--- Document text Enclosed Below ---

Exciting Results of PTEN Inhibition

The three pictures below show a cross section of a mouse spinal cord that is stained green. The head of the mouse would be to the far right and the tail of the mouse is to the left.

In the middle of the green stained spinal cord is a dark area, which is a spinal cord injury. Corticospinal (CST) axons carry the signal that allows for voluntary movement. In the slides, the corticospinal axons are stained red.

Despite a sustained attempt throughout history, neuroscientists have not been able to make the corticospinal axons grow any further than the depiction in the first slide. The dramatic growth of the CST axons shown in the next two slides had never before been achieved before this research.

Visualized Basic Explanation of PTEN

Here are some basics on the corticospinal tract (CST) and where PTEN, a naturally occuring molecule in the body that turns on to inhibit growth, fits in.

Potential Future Treatment Therapies for PTEN

Dr. Kai Lu, who conducted the original experiments in Dr. He’s lab, then went on to show that PTEN inhibition can enable regeneration of CST axons in chronic or long term spinal cord injury magnifying the potential market for this therapy.

Further work has discussed PTEN inhibition therapy may be a useful treatment for conditions such as optic nerve damage, peripheral nerve injury, spinal muscular atrophy, stroke, traumatic brain injury, Parkinson’s disease and in theory it may aid in the reversal of “normal” age-related neuronal deterioration.

--- End of Enclosed Document text ---
--- Supplied data Enclosed Below ---

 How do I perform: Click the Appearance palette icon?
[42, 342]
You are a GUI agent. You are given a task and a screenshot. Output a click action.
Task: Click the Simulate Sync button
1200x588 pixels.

--- End of Enclosed Supplied data ---

Task item A: Decide whether each statement agrees with the text on PTEN inhibition. Answer yes or no for each, and quote the words of the text that decide it. (i) In the slides, the corticospinal axons are stained red. (ii) The head of the mouse is shown to the left. (iii) Dr. Kai Lu showed that PTEN inhibition can enable regeneration of CST axons in chronic spinal cord injury.
Task item B: According to the text on PTEN inhibition, what do corticospinal axons carry?
Task item C: Translate this sentence from the text on PTEN inhibition into Spanish: "Corticospinal (CST) axons carry the signal that allows for voluntary movement."

Task output A:
(i) Yes: "In the slides, the corticospinal axons are stained red."
(ii) No: "The head of the mouse would be to the far right and the tail of the mouse is to the left."
(iii) Yes: "Dr. Kai Lu, who conducted the original experiments in Dr. He’s lab, then went on to show that PTEN inhibition can enable regeneration of CST axons in chronic or long term spinal cord injury"

Task output B: They carry the signal that allows for voluntary movement.

Task output C: Los axones corticoespinales (CST) transmiten la señal que permite el movimiento voluntario.